#### [SHORT PROBLEM]
Turn the lines below into a JSON list of strings, one string per line, skipping blank lines and leaving out the pictures.

━━━━━ RECORDS FOR PROCESSING

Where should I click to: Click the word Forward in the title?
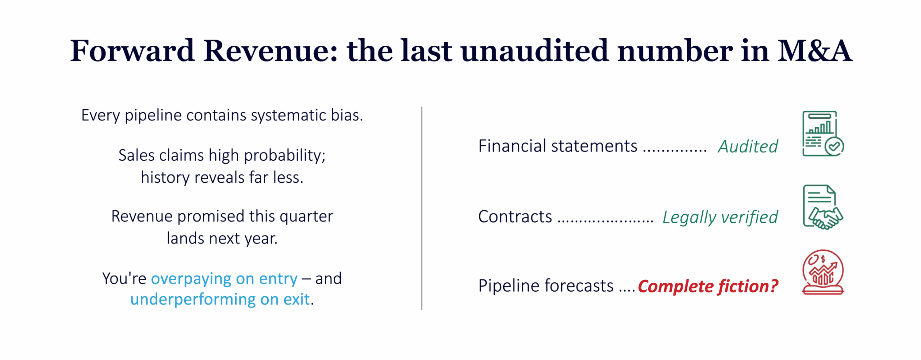132,51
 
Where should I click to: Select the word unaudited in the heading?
535,51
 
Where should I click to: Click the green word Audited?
748,146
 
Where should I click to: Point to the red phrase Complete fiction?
707,286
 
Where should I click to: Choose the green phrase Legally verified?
720,217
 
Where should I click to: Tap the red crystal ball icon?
823,272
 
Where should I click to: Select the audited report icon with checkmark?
823,133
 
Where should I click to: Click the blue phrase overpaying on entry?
224,278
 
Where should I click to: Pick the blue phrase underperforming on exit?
220,299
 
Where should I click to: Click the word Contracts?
515,217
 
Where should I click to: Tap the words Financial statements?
558,146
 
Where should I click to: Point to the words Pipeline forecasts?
546,286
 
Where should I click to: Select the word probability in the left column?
285,156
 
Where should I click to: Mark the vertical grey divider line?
421,208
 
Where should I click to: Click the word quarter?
306,217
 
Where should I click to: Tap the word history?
165,178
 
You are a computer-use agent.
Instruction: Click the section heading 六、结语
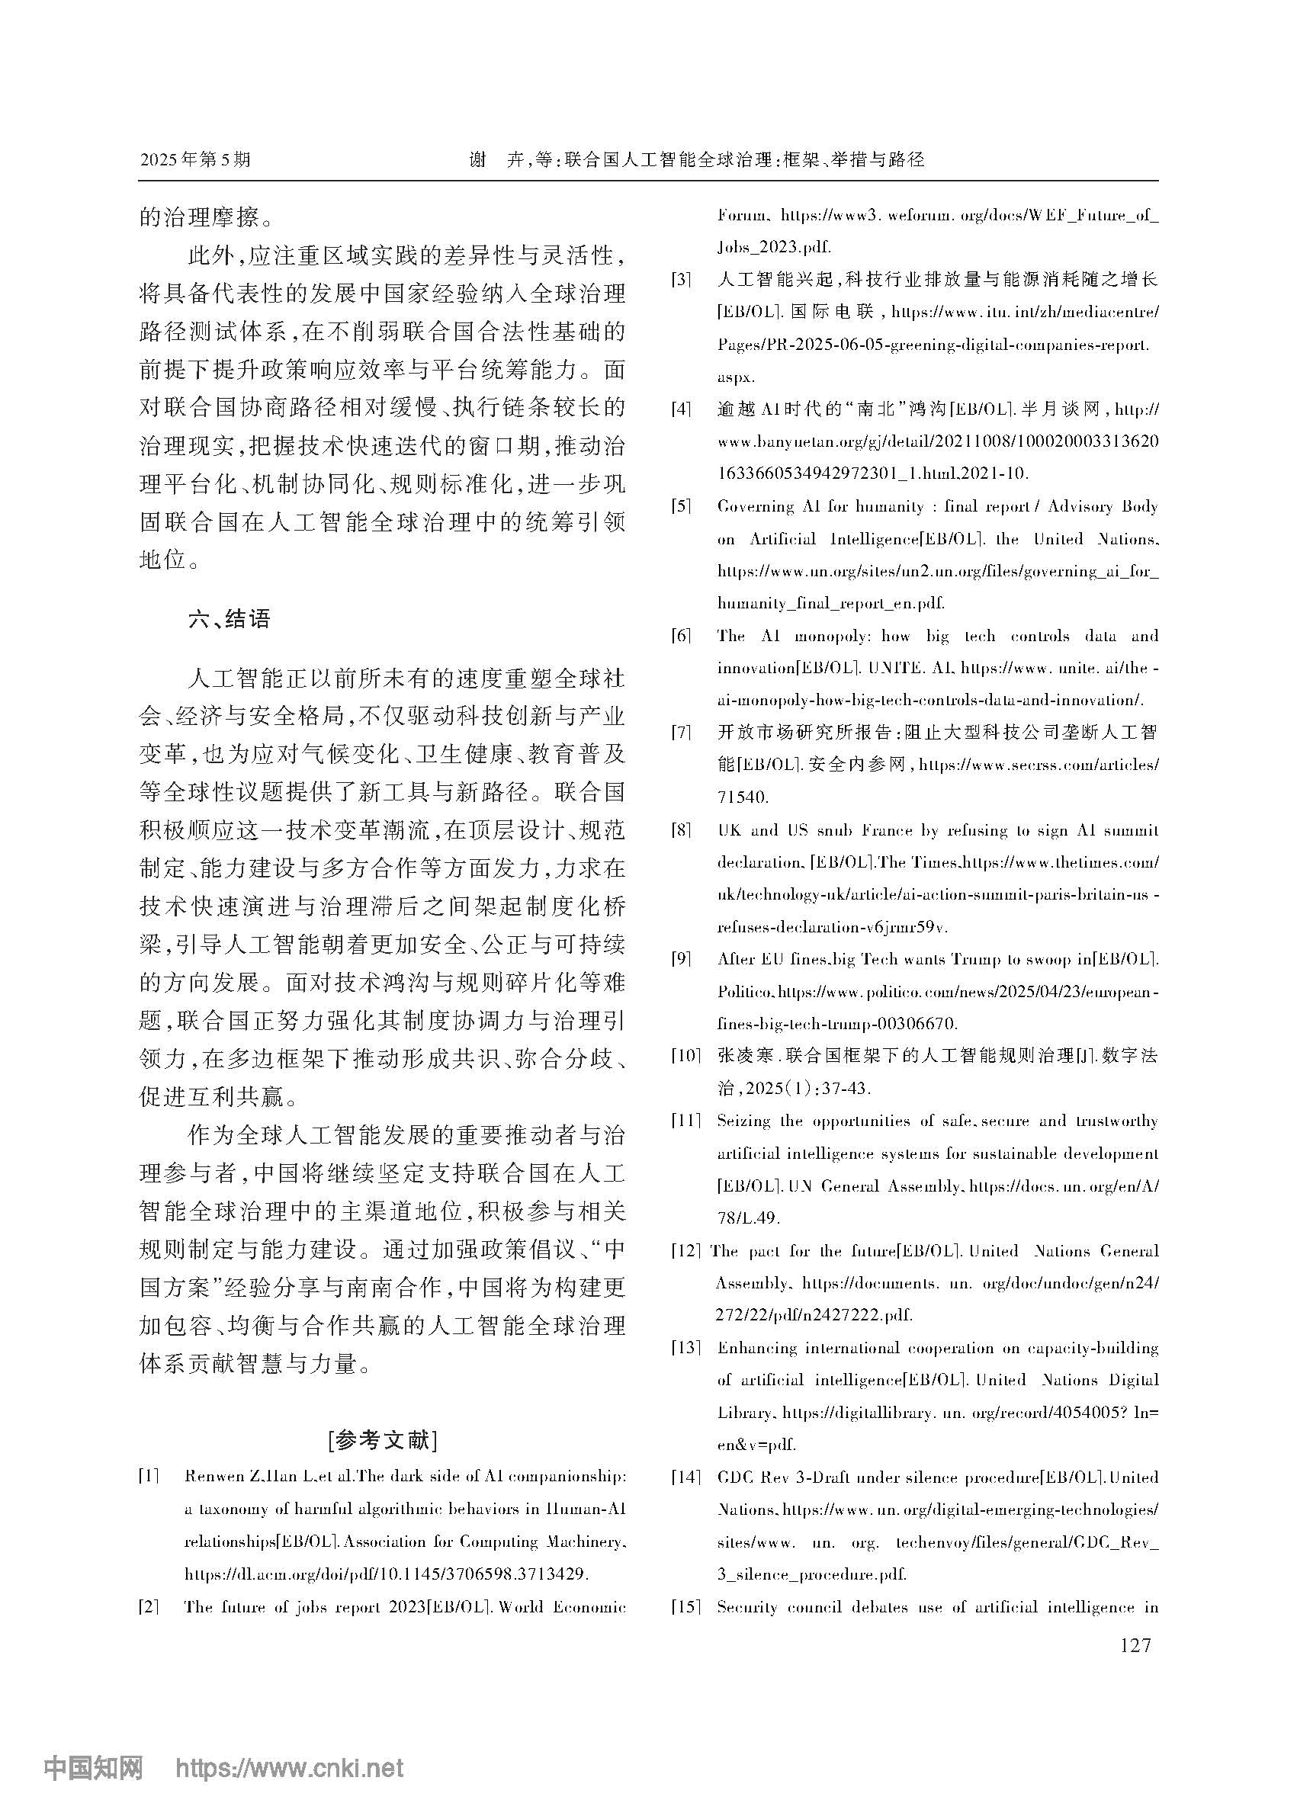230,619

━━━━━━━━━━

#### [RESULT OF THE EXERCISE]
[
  "Where should I click to: Click the word Forward in the title?",
  "132,51",
  "Where should I click to: Select the word unaudited in the heading?",
  "535,51",
  "Where should I click to: Click the green word Audited?",
  "748,146",
  "Where should I click to: Point to the red phrase Complete fiction?",
  "707,286",
  "Where should I click to: Choose the green phrase Legally verified?",
  "720,217",
  "Where should I click to: Tap the red crystal ball icon?",
  "823,272",
  "Where should I click to: Select the audited report icon with checkmark?",
  "823,133",
  "Where should I click to: Click the blue phrase overpaying on entry?",
  "224,278",
  "Where should I click to: Pick the blue phrase underperforming on exit?",
  "220,299",
  "Where should I click to: Click the word Contracts?",
  "515,217",
  "Where should I click to: Tap the words Financial statements?",
  "558,146",
  "Where should I click to: Point to the words Pipeline forecasts?",
  "546,286",
  "Where should I click to: Select the word probability in the left column?",
  "285,156",
  "Where should I click to: Mark the vertical grey divider line?",
  "421,208",
  "Where should I click to: Click the word quarter?",
  "306,217",
  "Where should I click to: Tap the word history?",
  "165,178",
  "You are a computer-use agent.",
  "Instruction: Click the section heading 六、结语",
  "230,619"
]